Monday, July 19, 2010

Changes to request body and RqData in head

I have just pushed some patches which affect the way the Request body and RqData are handled in happstack 0.6. This contains user visible changes which will affect you if you:



  • Use RqData

  • Directly use the rqBody field in Request

  • Directly use the rqInput field in Request

  • Directly work with the Input type

  • Allow file uploads


Some of the changes fix bugs (design flaws), and others are for new features and functionality. The non-compatible API changes are pretty small, so it should be easy to port your code. It basically comes down to:



  1. getDataFn, withDataFn, etc take an extra argument of the type BodyPolicy

  2. getDataFn, withDataFn, etc return Either [String] a instead of Maybe a

  3. the inputValue field of the Input type is now Either FilePath L.ByteString instead of L.ByteString

  4. you have to explicitly import the module Happstack.Server.RqData


In this post I will describe what motivated these changes. I am
hoping to also get feedback and these changes before we release 0.6 since it will be less painful to make further changes now.

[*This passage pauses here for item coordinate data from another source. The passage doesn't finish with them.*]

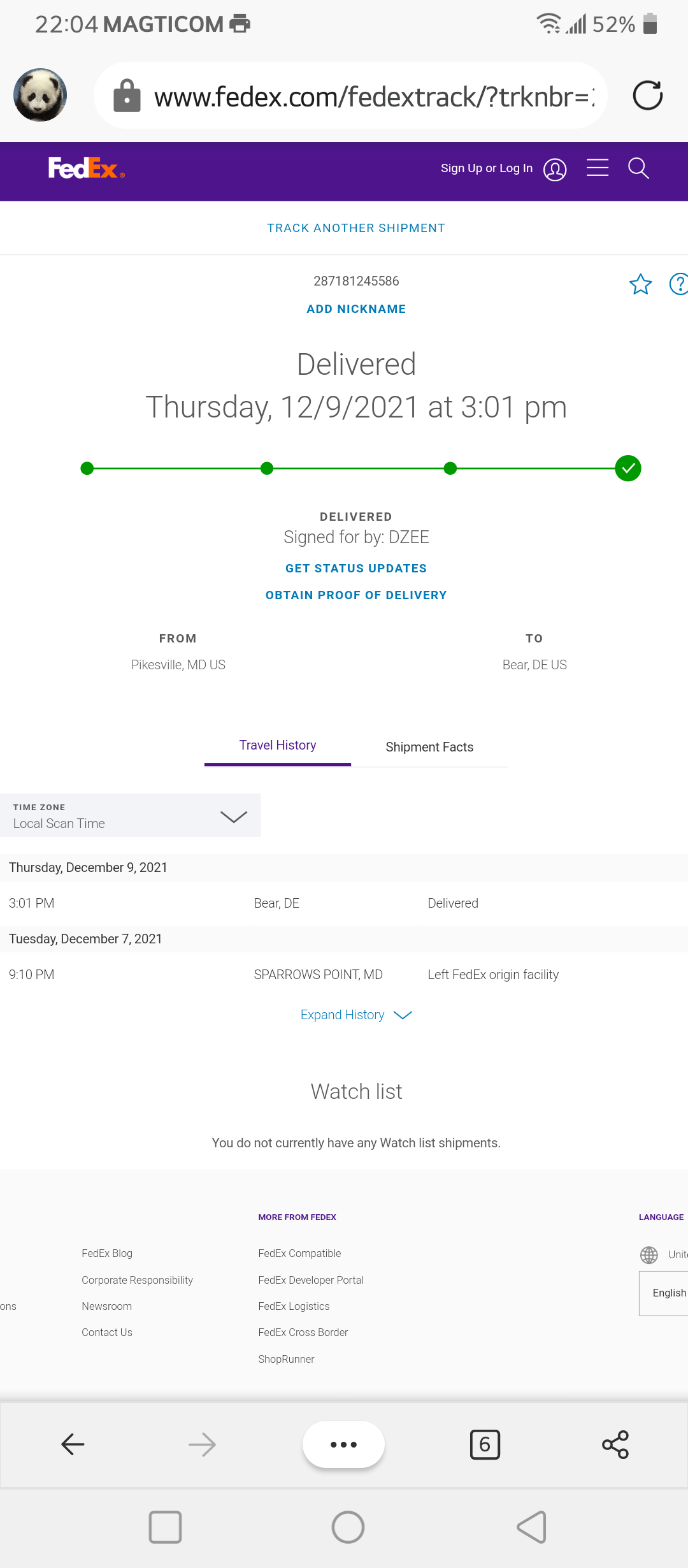Viewport: 688px width, 1568px height.
Task: Open the browser tabs counter
Action: 485,1444
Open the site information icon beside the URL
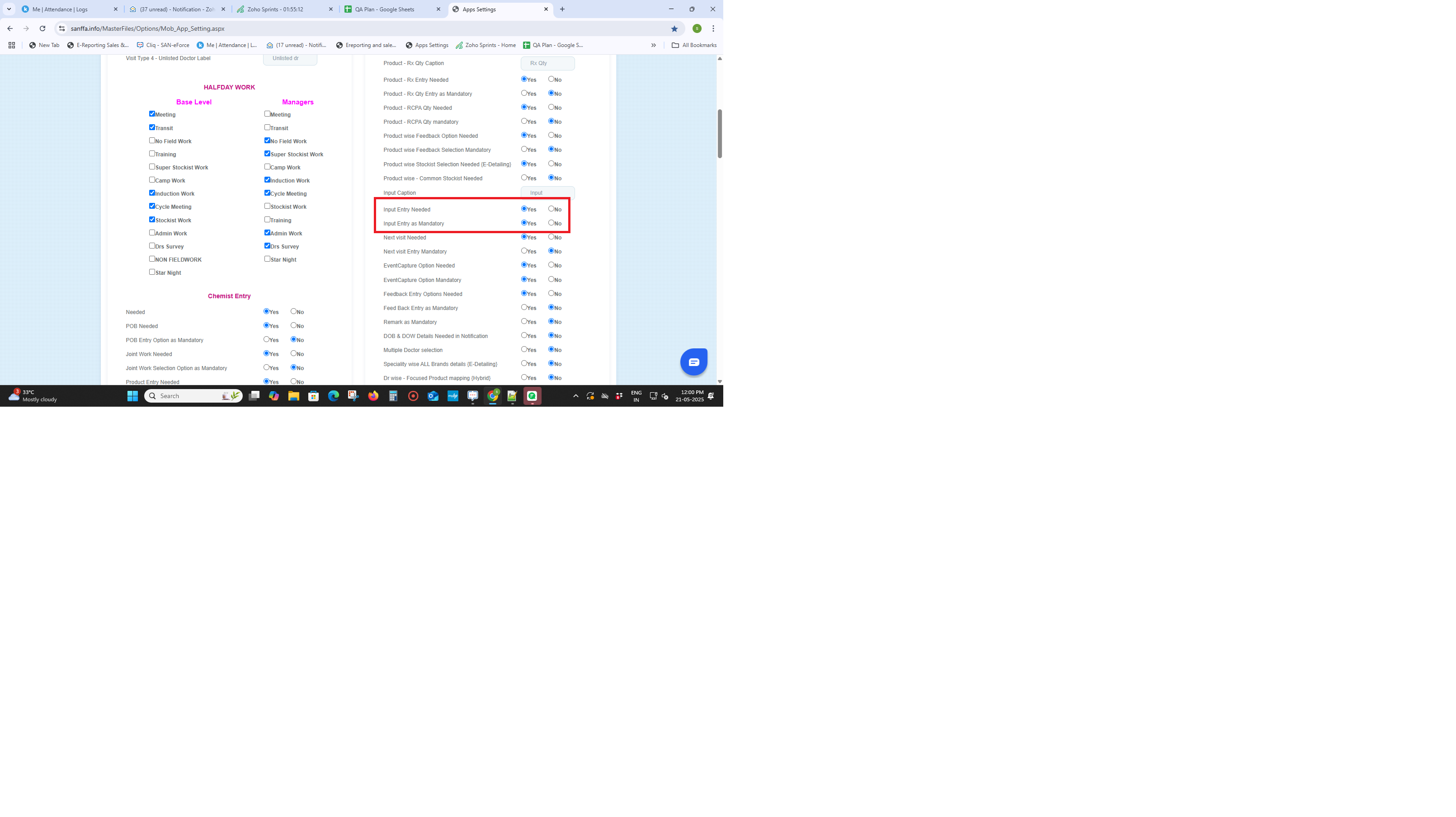Viewport: 1456px width, 817px height. (x=61, y=29)
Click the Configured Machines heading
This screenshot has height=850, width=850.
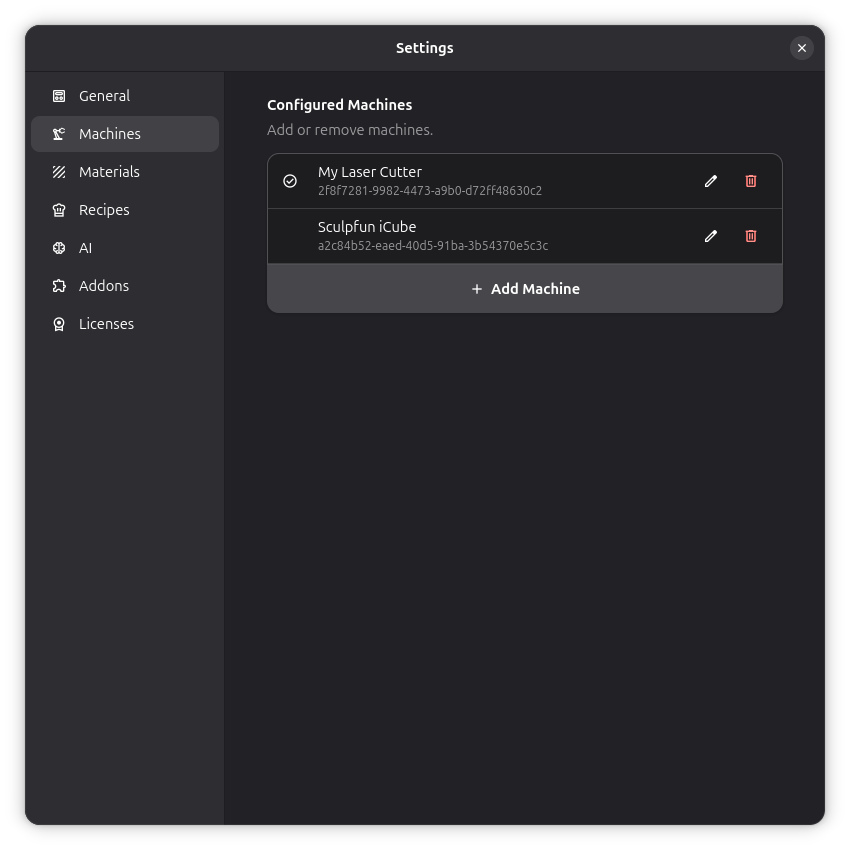[x=339, y=105]
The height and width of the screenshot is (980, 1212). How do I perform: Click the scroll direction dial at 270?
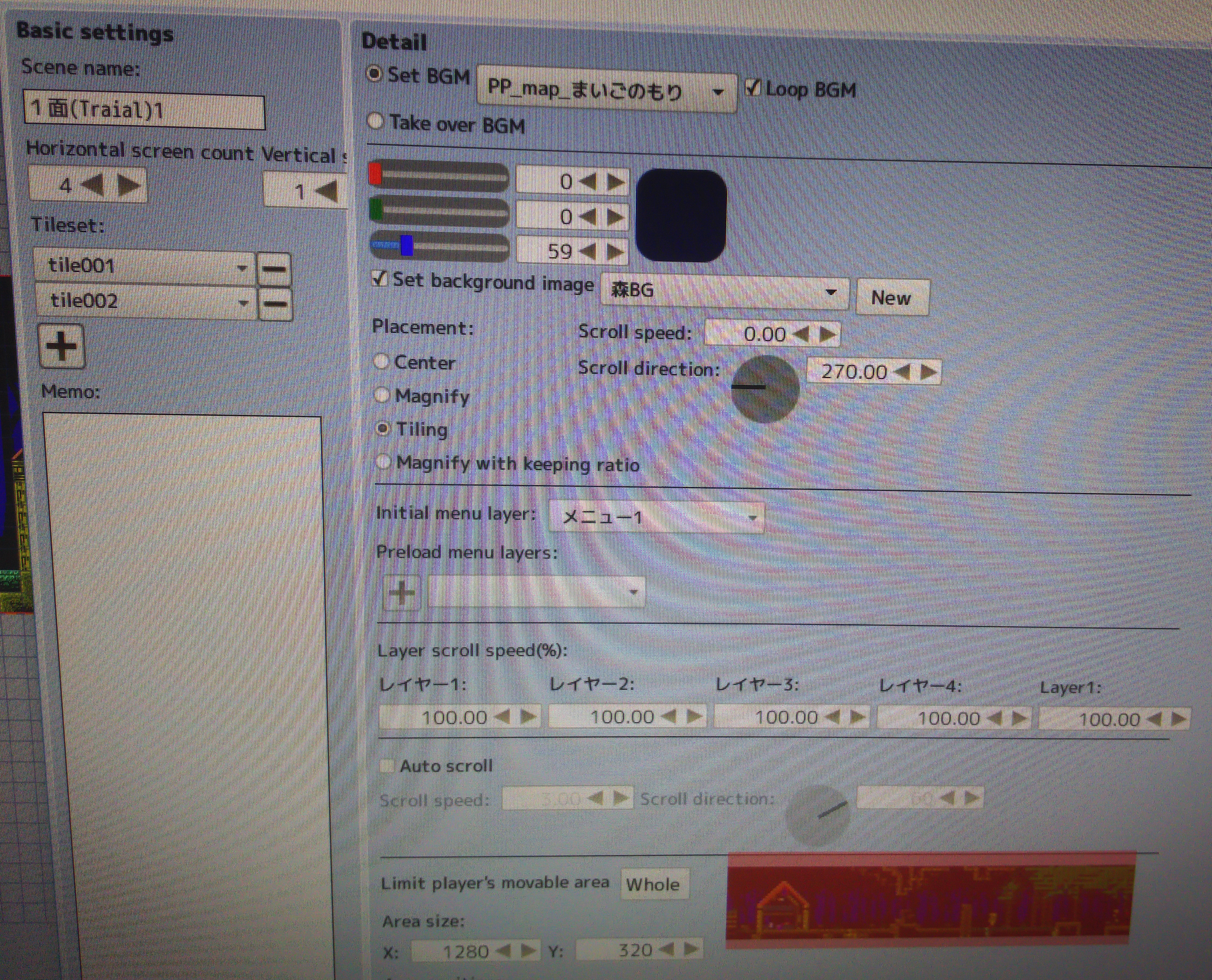coord(765,389)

the Request body and space usage


In the old code the Request type stores the request body as a simple lazy ByteString:


> newtype RqBody = Body { unBody :: L.ByteString } deriving (Read,Show,Typeable)
>
> data Request = Request { ...
> , rqBody :: RqBody
> }

This feels nice, because it is a simple, pure value. Unfortunately, it is really not a great idea in practice. The request body does not initially require any space, because it is an unevaluated lazy ByteString. But the ServerPart holds the Request in its environment, and that means the garbage collection can not free the RqBody as you evaluate it. If the request body contained gigabytes of data, that could be disastrous.


The solution in Happstack 0.6 is to use an MVar to hold the request body:


> 
> data Request = Request { ...
> , rqBody :: MVar RqBody
> }

Instead of using rqBody directly, it is better to use takeRequestBody, so that your code will not break if we switch to IORef or something else.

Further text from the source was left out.